Julia implementation of unsupervised learning methods for time series datasets. It provides functionality for clustering and aggregating, detecting motifs, and quantifying similarity between time series datasets.

License: MIT License

Julia 88.53% TeX 11.47%

clustering optimization energy-systems k-means-clustering k-medoids-clustering hierarchical-clustering representative-days time-series-aggregation julia

timeseriesclustering.jl's Introduction

TimeSeriesClustering is a Julia implementation of unsupervised learning methods for time series datasets. It provides functionality for clustering and aggregating, detecting motifs, and quantifying similarity between time series datasets. The software provides a type system for temporal data, and provides an implementation of the most commonly used clustering methods and extreme value selection methods for temporal data. It provides simple integration of multi-dimensional time-series data (e.g. multiple attributes such as wind availability, solar availability, and electricity demand) in a single aggregation process. The software is applicable to general time series datasets and lends itself well to a multitude of application areas within the field of time series data mining.

The TimeSeriesClustering package was originally developed to perform time series aggregation for energy systems optimization problems. By reducing the number of time steps used in the optimization model, using representative periods leads to significant reductions in computational complexity of these problems. The package was previously known as ClustForOpt.jl.

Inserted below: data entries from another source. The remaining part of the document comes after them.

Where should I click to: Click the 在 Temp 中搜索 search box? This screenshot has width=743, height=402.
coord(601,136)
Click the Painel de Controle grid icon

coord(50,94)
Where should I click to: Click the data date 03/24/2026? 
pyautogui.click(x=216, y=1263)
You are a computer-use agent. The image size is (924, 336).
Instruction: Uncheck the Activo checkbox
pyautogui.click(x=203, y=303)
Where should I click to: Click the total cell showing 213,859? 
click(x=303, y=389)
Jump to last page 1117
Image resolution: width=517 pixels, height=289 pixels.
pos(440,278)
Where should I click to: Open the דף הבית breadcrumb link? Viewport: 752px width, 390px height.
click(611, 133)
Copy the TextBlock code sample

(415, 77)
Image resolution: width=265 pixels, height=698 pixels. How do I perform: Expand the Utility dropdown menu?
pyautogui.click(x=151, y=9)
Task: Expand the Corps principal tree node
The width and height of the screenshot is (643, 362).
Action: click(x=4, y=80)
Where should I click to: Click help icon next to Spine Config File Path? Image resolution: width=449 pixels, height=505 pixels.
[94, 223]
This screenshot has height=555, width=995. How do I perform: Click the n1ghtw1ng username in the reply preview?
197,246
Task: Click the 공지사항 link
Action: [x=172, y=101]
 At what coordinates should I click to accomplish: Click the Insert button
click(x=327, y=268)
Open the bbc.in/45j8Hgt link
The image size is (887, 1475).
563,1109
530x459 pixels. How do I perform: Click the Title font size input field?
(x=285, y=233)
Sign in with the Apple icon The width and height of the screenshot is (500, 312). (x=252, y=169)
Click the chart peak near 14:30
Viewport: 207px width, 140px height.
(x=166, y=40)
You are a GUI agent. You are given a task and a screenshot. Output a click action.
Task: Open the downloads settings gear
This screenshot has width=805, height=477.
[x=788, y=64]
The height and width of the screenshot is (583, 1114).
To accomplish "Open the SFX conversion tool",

The package has three main purposes:

Provide a simple process of finding representative periods (reducing the number of observations) for time-series input data, with implementations of the most commonly used clustering methods and extreme value selection methods.
Provide an interface between representative period data and application (e.g. optimization problem) by having representative period data stored in a generalized type system.
Provide a generalized import feature for time series, where variable names, attributes, and node names are automatically stored and can then be used later when the reduced time series is used in the application at hand (e.g. in the definition of sets of the optimization problem).

In the domain of energy systems optimization, an example problem that uses TimeSeriesClustering for its input data is the package CapacityExpansion, which implements a scalable generation and transmission capacity expansion problem.

The TimeSeriesClustering package follows the clustering framework presented in Teichgraeber and Brandt, 2019. The package is actively developed, and new features are continuously added. For a reproducible version of the methods and data of the original paper by Teichgraeber and Brandt, 2019, please refer to v0.1 (including shape based methods such as k-shape and dynamic time warping barycenter averaging).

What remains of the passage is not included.